ВЫБРАННЫЙ ОТРЫВОК:
◆ ◆ ◆ ◆ ◆ ◆ ◆

Николаевская канцелярия не была последним словом бюрократии на Руси. Вернее, она была ее первым словом. После нее бюрократия пережила у нас две фазы: либеральных реформаторов Александра II и «людей двадцатого числа» двух последних царствований.

Свежий ветер, подувший по петербургским канцеляриям в пятидесятые годы, был так крепок, что обещал, было, опять, к великому счастью России, закопать ров между людьми службы и людьми идеи. Милютины, Зарудные и Кони16тому свидетели. Либеральный бюрократ, искореняющий взяточничество, ревизующий губернии, проветривающий темное царство — излюбленная фигура у беллетристов середины века. Но свежий ветер упал быстро. Молодым либералам на службе приходилось в спешном порядке консервироваться. Модная англомания позволяла изящно и нечувствительно совершать превращение из вигов в тори. Но эта быстрая смена течений, с повторными перебоями и реакциями, оказала самое губительное моральное действие. Царствование Александра II создало бессовестный тип карьериста, европейски лощеного, ни во что не верующего, ловящего веяния сфер.

◆ ◆ ◆ ◆ ◆ ◆ ◆

ИСХОДНЫЕ ДАННЫЕ:
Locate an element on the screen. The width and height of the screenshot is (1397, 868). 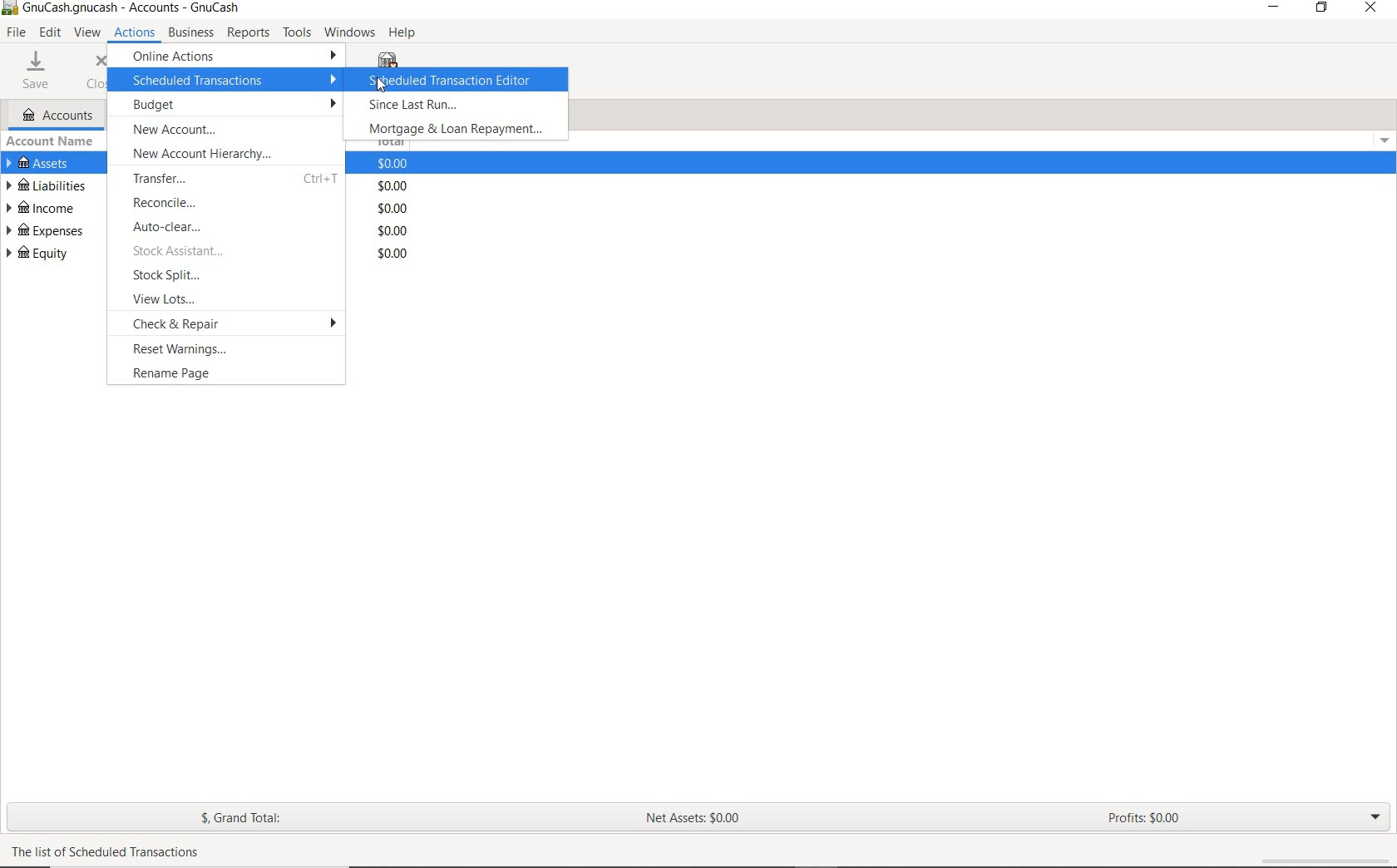
VIEW LOTS is located at coordinates (231, 298).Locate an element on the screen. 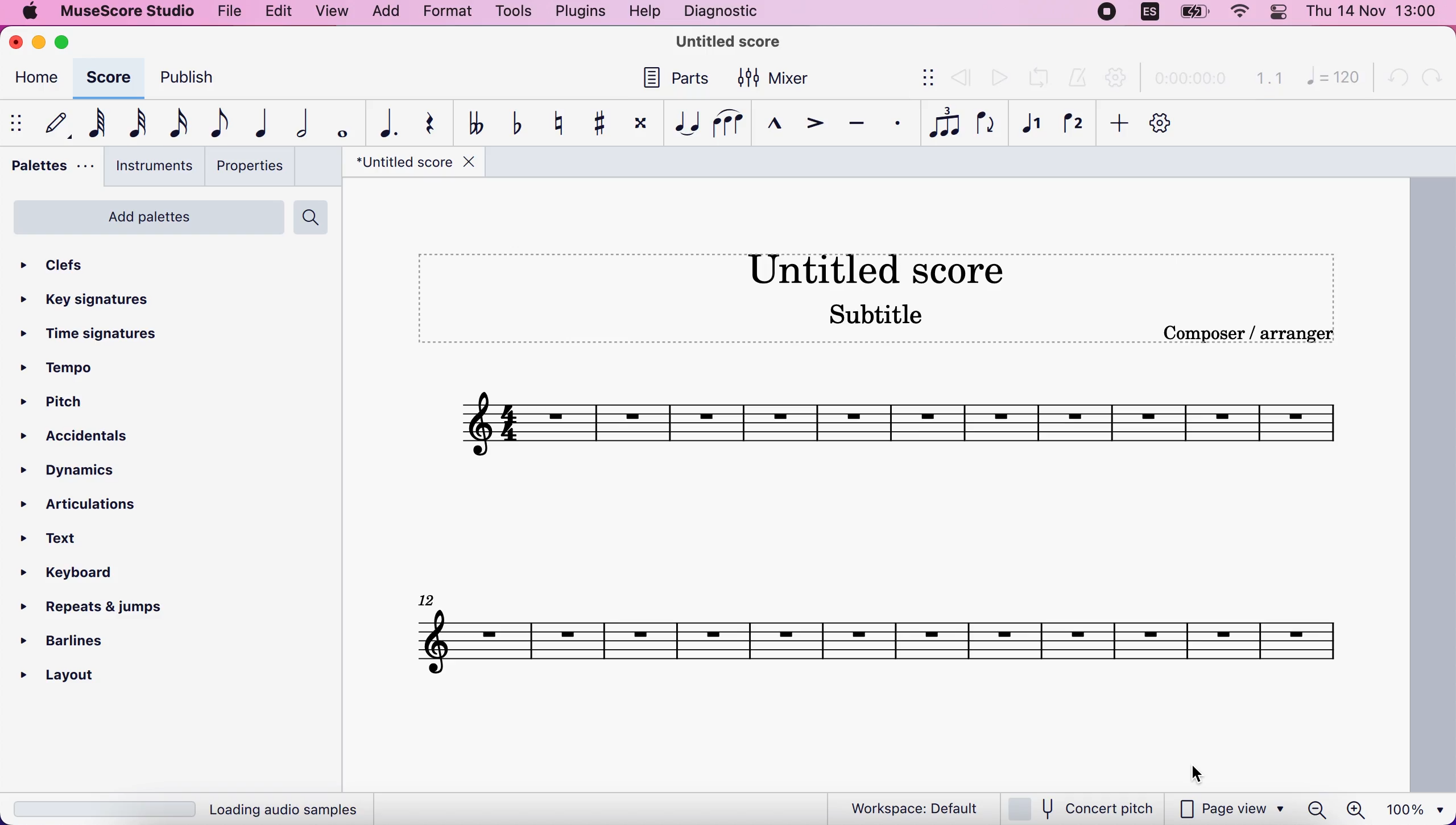 This screenshot has height=825, width=1456. file is located at coordinates (228, 11).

◆ ◆ ◆ ◆ ◆ ◆ ◆

ЗАДАНИЕ A: Перескажите короче абзац отрывка о бюрократии, начинающийся словами «Николаевская канцелярия не была», сохранив его главные факты.
ЗАДАНИЕ B: Верните без изменений часть отрывка о бюрократии между словами «Свежий ветер, подувший» и «ловящего веяния сфер.» включительно.

ОТВЕТ A: Николаевская канцелярия стала не последним, а первым словом русской бюрократии. После нее бюрократия прошла у нас две фазы: либеральных реформаторов Александра II и «людей двадцатого числа» двух последних царствований.

ОТВЕТ B:
Свежий ветер, подувший по петербургским канцеляриям в пятидесятые годы, был так крепок, что обещал, было, опять, к великому счастью России, закопать ров между людьми службы и людьми идеи. Милютины, Зарудные и Кони16тому свидетели. Либеральный бюрократ, искореняющий взяточничество, ревизующий губернии, проветривающий темное царство — излюбленная фигура у беллетристов середины века. Но свежий ветер упал быстро. Молодым либералам на службе приходилось в спешном порядке консервироваться. Модная англомания позволяла изящно и нечувствительно совершать превращение из вигов в тори. Но эта быстрая смена течений, с повторными перебоями и реакциями, оказала самое губительное моральное действие. Царствование Александра II создало бессовестный тип карьериста, европейски лощеного, ни во что не верующего, ловящего веяния сфер.